The New Committee Will Deliver Valuable Insights
Some of the 35 charter members include Shayne Coplan of Polymarket and Tarek Mansour of Kalshi, two of the most prominent figures in the prediction market industry. They will join established players from traditional finance and sports betting, including Christian Genetski of FanDuel and Jason Robins of DraftKings, as well as Nasdaq chief Adena Friedman and executives from blockchain firms.
The CFTC’s message is clear: event contracts, including those tied to sports outcomes, are now part of the authority’s mainstream policy. Selig noted that the committee would establish appropriate financial boundaries for a system reshaped by artificial intelligence, blockchain, and cloud infrastructure. Committee members will offer advice on regulating derivatives and commodity markets during constant technological innovation.
The Innovation Advisory Committee will play a critical role in advising the Commission on the commercial, economic, and practical considerations of emerging products, platforms, and business models in the financial markets.
Michael Selig, CFTC chairman
The inclusion of prediction market leaders comes at a sensitive moment. Selig recently stated that the CFTC intends to assert its authority over sports-based event contracts, even if that leads to conflicts with state regulators. That stance has drawn criticism from lawmakers and gaming authorities who argue that all forms of sports wagering fall under state control and that prediction markets undermine existing regulatory safeguards.
Prediction Markets Remain Highly Contentious
Prediction platforms have expanded rapidly. Kalshi reported executing $1.2 billion in trades during the Super Bowl, a dramatic jump from the prior year. Contracts ranged from the game’s outcome to individual plays and virtually every aspect of the event, such as which song Bad Bunny would open with. At the same time, Nevada’s traditional sportsbook market has shown signs of stagnation, raising questions regarding the impact of prediction markets.

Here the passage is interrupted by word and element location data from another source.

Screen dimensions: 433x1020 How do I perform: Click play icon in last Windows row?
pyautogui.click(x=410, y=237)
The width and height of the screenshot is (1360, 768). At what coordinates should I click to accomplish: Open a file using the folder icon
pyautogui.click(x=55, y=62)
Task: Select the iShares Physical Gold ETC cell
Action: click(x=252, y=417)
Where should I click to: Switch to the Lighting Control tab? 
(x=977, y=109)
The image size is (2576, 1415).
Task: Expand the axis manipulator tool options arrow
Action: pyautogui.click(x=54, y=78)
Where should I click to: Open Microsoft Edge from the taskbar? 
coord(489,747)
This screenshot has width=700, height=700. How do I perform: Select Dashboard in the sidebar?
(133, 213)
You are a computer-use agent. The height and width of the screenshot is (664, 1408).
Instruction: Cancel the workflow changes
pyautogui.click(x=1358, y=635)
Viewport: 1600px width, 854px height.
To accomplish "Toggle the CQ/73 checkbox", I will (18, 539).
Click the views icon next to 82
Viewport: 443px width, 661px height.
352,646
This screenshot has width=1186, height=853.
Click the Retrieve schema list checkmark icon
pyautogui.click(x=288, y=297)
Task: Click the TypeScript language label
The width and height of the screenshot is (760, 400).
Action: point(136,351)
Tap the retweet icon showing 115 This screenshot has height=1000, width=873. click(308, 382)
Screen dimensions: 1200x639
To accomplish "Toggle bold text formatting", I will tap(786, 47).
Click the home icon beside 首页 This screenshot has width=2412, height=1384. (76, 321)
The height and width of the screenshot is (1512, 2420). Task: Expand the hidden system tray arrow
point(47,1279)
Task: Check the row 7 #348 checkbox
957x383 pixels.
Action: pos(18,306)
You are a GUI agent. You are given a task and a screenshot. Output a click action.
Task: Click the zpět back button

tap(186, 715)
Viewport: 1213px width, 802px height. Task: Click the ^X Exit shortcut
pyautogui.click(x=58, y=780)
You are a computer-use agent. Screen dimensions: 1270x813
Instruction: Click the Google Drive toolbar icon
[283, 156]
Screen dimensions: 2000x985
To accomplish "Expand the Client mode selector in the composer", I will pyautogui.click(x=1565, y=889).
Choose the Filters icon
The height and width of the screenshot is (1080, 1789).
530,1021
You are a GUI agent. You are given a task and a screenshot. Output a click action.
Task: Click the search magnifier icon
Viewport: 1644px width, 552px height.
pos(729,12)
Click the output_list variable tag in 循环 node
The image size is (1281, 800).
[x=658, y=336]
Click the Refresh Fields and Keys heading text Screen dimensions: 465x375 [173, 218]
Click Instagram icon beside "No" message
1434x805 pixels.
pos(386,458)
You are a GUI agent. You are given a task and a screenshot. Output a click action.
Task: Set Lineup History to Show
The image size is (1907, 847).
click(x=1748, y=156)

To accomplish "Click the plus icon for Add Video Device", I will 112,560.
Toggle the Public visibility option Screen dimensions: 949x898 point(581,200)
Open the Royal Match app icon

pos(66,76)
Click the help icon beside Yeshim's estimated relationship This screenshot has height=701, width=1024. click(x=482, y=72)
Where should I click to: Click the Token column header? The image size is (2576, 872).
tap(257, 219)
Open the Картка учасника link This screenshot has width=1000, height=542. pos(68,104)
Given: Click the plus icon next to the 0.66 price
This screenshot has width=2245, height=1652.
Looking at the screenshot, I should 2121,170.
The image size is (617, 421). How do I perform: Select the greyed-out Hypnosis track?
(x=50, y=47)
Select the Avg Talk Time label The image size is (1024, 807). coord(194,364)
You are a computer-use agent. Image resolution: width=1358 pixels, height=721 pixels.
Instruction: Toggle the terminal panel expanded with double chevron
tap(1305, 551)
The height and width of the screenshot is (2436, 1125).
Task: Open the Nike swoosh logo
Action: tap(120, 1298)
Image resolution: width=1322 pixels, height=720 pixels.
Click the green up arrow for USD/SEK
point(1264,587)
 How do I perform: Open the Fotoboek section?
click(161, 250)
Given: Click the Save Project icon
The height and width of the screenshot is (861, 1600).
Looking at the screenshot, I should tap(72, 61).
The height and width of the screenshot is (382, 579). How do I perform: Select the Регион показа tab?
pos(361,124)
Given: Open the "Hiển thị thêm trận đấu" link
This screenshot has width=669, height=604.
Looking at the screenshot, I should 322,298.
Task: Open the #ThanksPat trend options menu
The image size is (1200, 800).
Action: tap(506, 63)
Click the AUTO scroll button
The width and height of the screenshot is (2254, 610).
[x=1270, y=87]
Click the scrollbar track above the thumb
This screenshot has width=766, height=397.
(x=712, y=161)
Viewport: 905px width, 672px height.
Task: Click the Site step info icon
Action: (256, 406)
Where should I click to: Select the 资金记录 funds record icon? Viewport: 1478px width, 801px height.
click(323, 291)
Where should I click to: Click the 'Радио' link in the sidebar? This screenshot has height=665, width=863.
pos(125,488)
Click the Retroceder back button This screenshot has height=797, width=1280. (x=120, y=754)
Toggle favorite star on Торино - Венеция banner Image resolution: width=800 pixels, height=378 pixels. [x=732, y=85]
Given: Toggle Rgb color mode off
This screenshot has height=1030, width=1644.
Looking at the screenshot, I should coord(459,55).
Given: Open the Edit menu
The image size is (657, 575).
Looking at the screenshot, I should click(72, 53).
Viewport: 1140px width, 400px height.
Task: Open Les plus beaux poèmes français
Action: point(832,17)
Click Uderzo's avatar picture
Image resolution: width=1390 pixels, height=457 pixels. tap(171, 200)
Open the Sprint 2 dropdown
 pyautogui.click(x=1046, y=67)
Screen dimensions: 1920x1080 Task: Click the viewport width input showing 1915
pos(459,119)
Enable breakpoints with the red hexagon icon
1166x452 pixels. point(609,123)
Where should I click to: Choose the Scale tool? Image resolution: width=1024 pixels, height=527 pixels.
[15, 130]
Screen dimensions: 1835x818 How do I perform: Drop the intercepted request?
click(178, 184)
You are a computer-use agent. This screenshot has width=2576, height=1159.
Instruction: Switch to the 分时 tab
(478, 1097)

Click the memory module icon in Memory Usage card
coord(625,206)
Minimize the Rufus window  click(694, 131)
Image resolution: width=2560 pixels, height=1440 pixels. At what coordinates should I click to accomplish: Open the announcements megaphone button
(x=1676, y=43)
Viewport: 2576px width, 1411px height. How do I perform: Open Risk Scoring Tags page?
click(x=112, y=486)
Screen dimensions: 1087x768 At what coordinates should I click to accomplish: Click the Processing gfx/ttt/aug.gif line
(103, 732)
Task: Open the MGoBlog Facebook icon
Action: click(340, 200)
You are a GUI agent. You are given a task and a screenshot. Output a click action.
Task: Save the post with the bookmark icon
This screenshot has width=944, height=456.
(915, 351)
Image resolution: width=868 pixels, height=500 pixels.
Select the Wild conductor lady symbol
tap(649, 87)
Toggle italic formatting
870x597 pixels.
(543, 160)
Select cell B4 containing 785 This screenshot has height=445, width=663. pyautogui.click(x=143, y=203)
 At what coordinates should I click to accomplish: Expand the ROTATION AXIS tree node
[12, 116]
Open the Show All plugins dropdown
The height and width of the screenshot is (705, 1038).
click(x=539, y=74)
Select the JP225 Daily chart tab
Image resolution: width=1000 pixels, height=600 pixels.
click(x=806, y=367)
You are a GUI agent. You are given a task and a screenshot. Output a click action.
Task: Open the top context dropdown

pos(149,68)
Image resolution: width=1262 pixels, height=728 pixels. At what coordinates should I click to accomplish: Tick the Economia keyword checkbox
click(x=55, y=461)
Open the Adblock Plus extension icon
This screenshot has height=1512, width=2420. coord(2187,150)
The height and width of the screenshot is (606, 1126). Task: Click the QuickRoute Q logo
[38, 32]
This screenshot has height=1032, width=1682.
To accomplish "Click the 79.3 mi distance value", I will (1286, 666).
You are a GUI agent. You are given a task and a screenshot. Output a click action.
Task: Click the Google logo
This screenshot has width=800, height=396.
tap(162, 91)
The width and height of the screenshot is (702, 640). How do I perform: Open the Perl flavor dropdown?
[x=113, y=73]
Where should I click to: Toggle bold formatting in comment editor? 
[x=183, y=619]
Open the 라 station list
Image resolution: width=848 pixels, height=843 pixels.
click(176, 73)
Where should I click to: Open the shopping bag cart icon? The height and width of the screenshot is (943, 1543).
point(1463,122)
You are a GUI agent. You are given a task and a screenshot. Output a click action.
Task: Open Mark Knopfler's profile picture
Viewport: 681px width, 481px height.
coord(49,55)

Opposition remains stiff. State regulators and tribal leaders have filed lawsuits challenging the legality of contracts tied to sports events, contending that they resemble gambling products more than hedging tools. A Massachusetts court recently restricted certain offerings by Kalshi, and officials in Nevada, Ohio, and New Jersey have raised similar concerns.
Skeptics fear that the CFTC’s advisory committee could become a sounding board and shield for prediction platforms. By bringing prediction market executives into formal dialogue with regulators and legacy financial institutions, the authority likely seeks to normalize the sector and assert federal oversight. Selig has indicated that the group will help chart a regulatory course for what he calls a new era in financial markets.